§ **THE PROBLEM**: Would you return the lines between the one holding "Image resolution: width=365, height=2576." and the one holding "Impressum (204, 2279)", inclusive, and only those, exactly as they stand in the listing below?

§ **RECORDED DATA**:
--*--
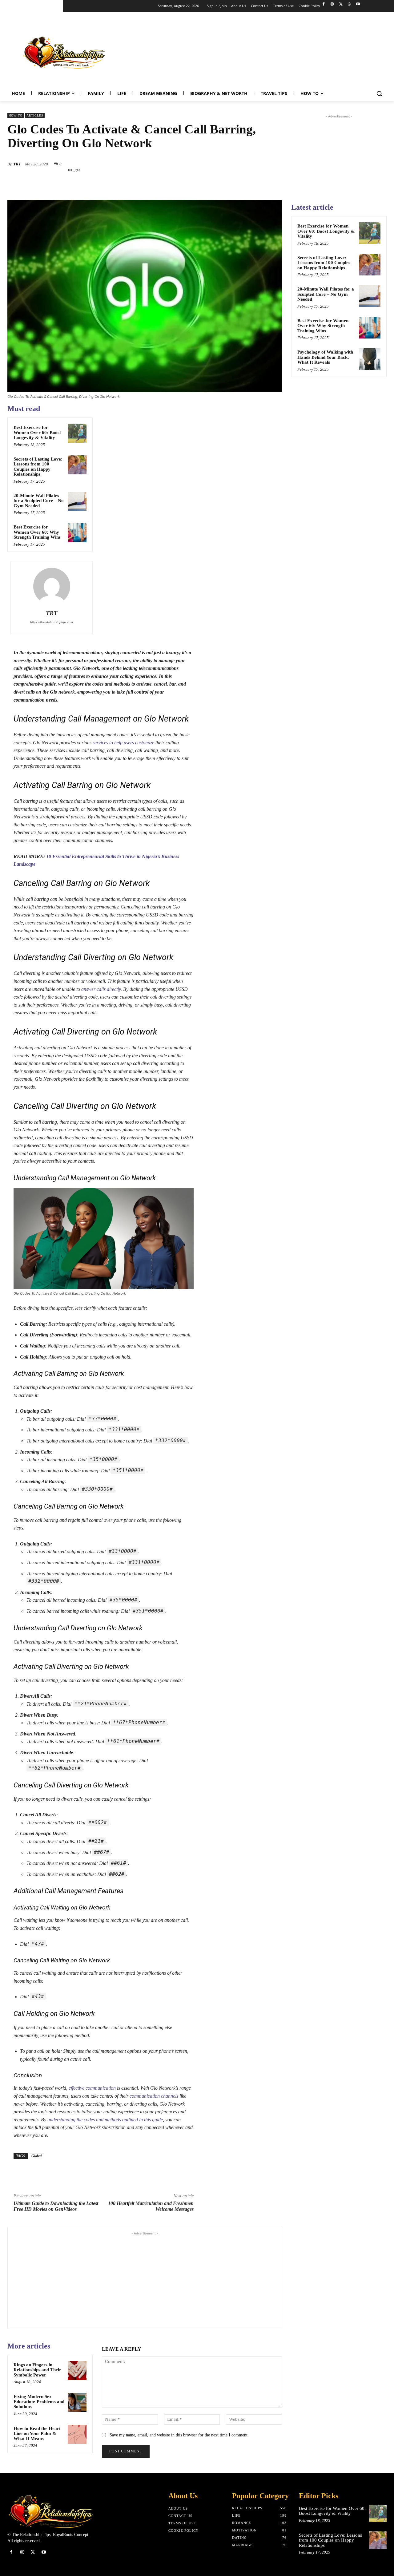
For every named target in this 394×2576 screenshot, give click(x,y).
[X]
--*--
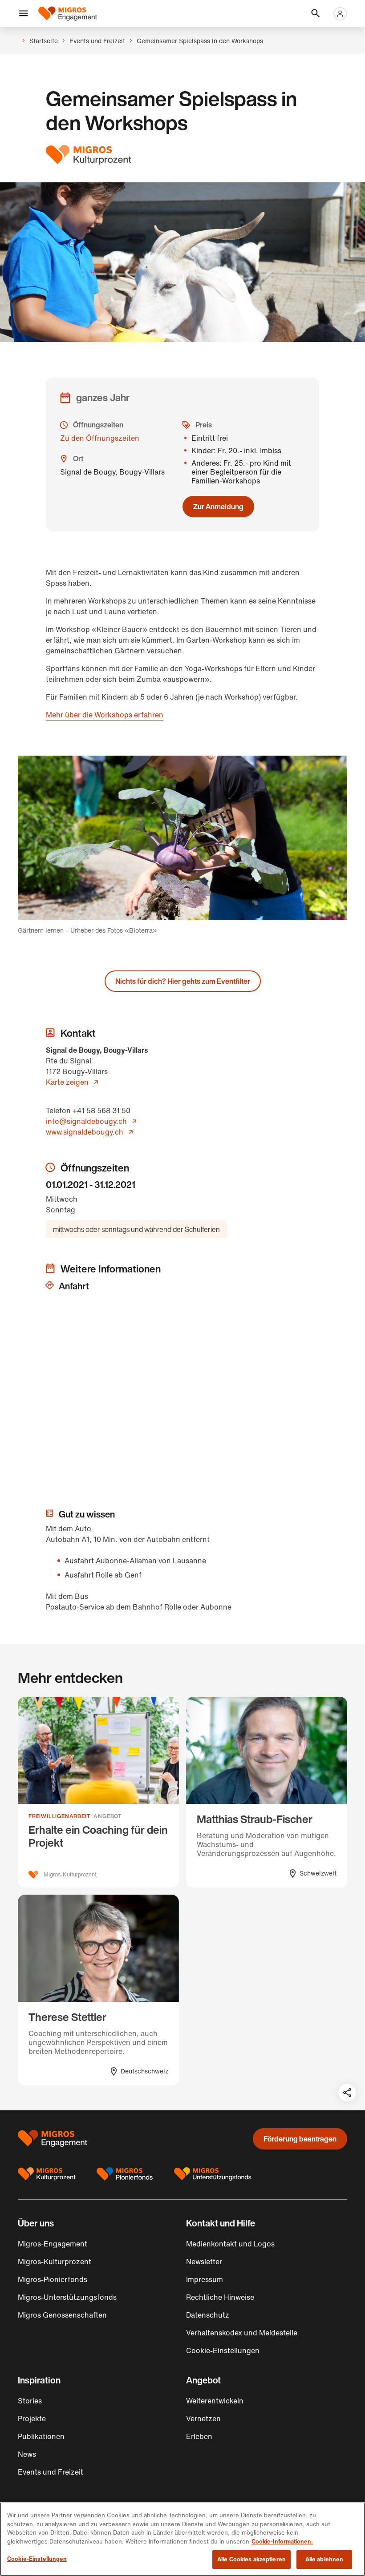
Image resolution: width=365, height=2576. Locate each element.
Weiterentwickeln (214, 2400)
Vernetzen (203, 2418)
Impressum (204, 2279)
--*--
§ **EXERCISE RESULT**:
Image resolution: width=365, height=2576. Locate each element.
Weiterentwickeln (214, 2400)
Vernetzen (203, 2418)
Impressum (204, 2279)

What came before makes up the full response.